Soal Latihan:
- a) Tentukan apakah setiap pernyataan berikut sesuai dengan berita tentang sertifikat dapur MBG: (i) hingga 22 September 2025, hanya 34 dari 8.583 dapur MBG yang memiliki SLHS; (ii) Charles Honoris menjabat sebagai Kepala Staf Kepresidenan; (iii) pemerintah menyepakati tiga sertifikasi, yaitu SLHS, HACCP, dan sertifikasi halal. Jawab ya atau tidak untuk masing-masing, disertai kutipan persis dari berita yang menjadi penentunya.
- b) Kembalikan salinan persis bagian berita tentang sertifikat dapur MBG, mulai dari "Setelah munculnya berbagai" dan terus sampai "mengungkapkan rasa prihatinnya.".

====== Dokumen

JAKARTA, – Dapur atau Unit Pelayanan Pemenuhan Gizi (SPPG) dari program Makan Bergizi Gratis (MBG) perlu memiliki sejumlah sertifikat yang menjadi persyaratan wajib, bukan hanya sekadar formalitas.

Setelah munculnya berbagai kasus keracunan, Kepala Staf Kepresidenan (KSP) Muhammad Qodari menyoroti pentingnya Sertifikat Laik Higiene dan Sanitasi (SLHS) yang seharusnya dimiliki setiap dapur MBG sebagai bukti pemenuhan standar kualitas serta persyaratan keamanan pangan.

Namun, KSP justru menemukan bahwa dari 8.583 SPPG atau dapur MBG, hanya 34 SPPG yang memiliki SLHS, sehingga 8.549 lainnya belum memperoleh SLHS hingga 22 September 2025.

“Secara ringkas, SPPG perlu memiliki SLHS dari Kemenkes (Kementerian Kesehatan) sebagai langkah mitigasi dan pencegahan keracunan dalam program MBG,” ujar Qodari, Senin (22/9/2025), dilaporkan dari pernyataan resmi.

Mendengar hasil temuan tersebut, Wakil Ketua Komisi IX DPR RI Charles Honoris mengungkapkan rasa prihatinnya.

Meskipun sertifikat SLHS yang menyatakan bahwa dapur atau tempat pengolahan makanan telah memenuhi standar kebersihan dan sanitasi.

“Dapur yang belum memiliki SLHS tidak diperbolehkan beroperasi hingga memenuhi standar yang ditentukan. Pemerintah daerah bersama Kementerian Kesehatan harus membantu mempercepat penerbitan SLHS,” ujar Charles, saat dihubungi, Kamis (25/9/2025).

Pemerintah secara bersama-sama menyepakati penerapan ketiga sertifikasi, yaitu SLHS, HACCP, dan sertifikasi halal yang keseluruhannya akan didukung oleh pengakuan dari BPOM sebagai standar wajib dalam operasional SPPG.

 

Sertifikat SLHS

Menteri Koordinator Bidang Pangan Zulkifli Hasan atau Zulhas menyatakan bahwa seluruh dapur (SPPG) harus memiliki Sertifikat Laik Higiene Sanitasi (SLHS).

Zulhas menyatakan, jika SPPG tidak memiliki sertifikat ini, kasus Kejadian Luar Biasa (KLB) atau keracunan MBG akan terus terjadi lagi.

Sertifikat Laik Higiene Sanitasi (dulu hanya) merupakan syarat, tetapi setelah kejadian keracunan MBG belakangan ini, kini menjadi wajib hukum bagi setiap SPPG untuk memiliki SLHS. Akan dilakukan pemeriksaan, jika tidak ada, maka kejadian serupa bisa terulang kembali, ujar Zulhas dalam konferensi pers setelah rapat Koordinasi Penanggulangan Kejadian Luar Biasa (KLB) pada Program Prioritas MBG, Minggu (28/9/2025).

============
====== Cuplikan Data

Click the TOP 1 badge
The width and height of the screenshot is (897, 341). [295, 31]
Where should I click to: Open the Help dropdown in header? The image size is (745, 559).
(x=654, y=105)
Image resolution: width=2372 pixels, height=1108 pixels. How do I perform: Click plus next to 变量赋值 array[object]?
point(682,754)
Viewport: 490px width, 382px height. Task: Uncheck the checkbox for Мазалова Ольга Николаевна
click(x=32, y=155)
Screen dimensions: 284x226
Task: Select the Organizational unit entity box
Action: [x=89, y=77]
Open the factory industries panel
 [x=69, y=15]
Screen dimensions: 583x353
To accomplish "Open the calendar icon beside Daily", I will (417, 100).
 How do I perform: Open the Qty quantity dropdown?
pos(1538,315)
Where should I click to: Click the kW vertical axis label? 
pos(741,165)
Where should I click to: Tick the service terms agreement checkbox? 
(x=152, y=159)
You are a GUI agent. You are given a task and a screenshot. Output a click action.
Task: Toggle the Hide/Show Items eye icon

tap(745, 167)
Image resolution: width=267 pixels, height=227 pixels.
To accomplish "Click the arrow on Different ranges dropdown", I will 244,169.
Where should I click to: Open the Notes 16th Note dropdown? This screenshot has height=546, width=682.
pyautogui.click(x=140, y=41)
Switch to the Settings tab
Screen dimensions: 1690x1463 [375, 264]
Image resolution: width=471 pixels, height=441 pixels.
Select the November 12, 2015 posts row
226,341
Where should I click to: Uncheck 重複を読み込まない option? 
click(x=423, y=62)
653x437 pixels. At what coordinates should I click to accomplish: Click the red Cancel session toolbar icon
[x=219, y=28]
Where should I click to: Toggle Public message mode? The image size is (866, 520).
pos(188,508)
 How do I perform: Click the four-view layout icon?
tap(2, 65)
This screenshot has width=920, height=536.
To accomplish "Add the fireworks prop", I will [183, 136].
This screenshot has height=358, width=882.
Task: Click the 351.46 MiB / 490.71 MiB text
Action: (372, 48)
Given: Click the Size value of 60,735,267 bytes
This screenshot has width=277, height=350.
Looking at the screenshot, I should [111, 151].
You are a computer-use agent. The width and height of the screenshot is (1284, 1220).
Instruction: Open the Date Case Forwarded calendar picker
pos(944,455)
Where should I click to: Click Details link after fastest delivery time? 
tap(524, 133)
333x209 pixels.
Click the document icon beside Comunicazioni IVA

============

Pembahasan Lengkap:
- a)
(i) Ya: "dari 8.583 SPPG atau dapur MBG, hanya 34 SPPG yang memiliki SLHS"
(ii) Tidak: "Wakil Ketua Komisi IX DPR RI Charles Honoris"
(iii) Ya: "menyepakati penerapan ketiga sertifikasi, yaitu SLHS, HACCP, dan sertifikasi halal"

- b)
Setelah munculnya berbagai kasus keracunan, Kepala Staf Kepresidenan (KSP) Muhammad Qodari menyoroti pentingnya Sertifikat Laik Higiene dan Sanitasi (SLHS) yang seharusnya dimiliki setiap dapur MBG sebagai bukti pemenuhan standar kualitas serta persyaratan keamanan pangan.

Namun, KSP justru menemukan bahwa dari 8.583 SPPG atau dapur MBG, hanya 34 SPPG yang memiliki SLHS, sehingga 8.549 lainnya belum memperoleh SLHS hingga 22 September 2025.

“Secara ringkas, SPPG perlu memiliki SLHS dari Kemenkes (Kementerian Kesehatan) sebagai langkah mitigasi dan pencegahan keracunan dalam program MBG,” ujar Qodari, Senin (22/9/2025), dilaporkan dari pernyataan resmi.

Mendengar hasil temuan tersebut, Wakil Ketua Komisi IX DPR RI Charles Honoris mengungkapkan rasa prihatinnya.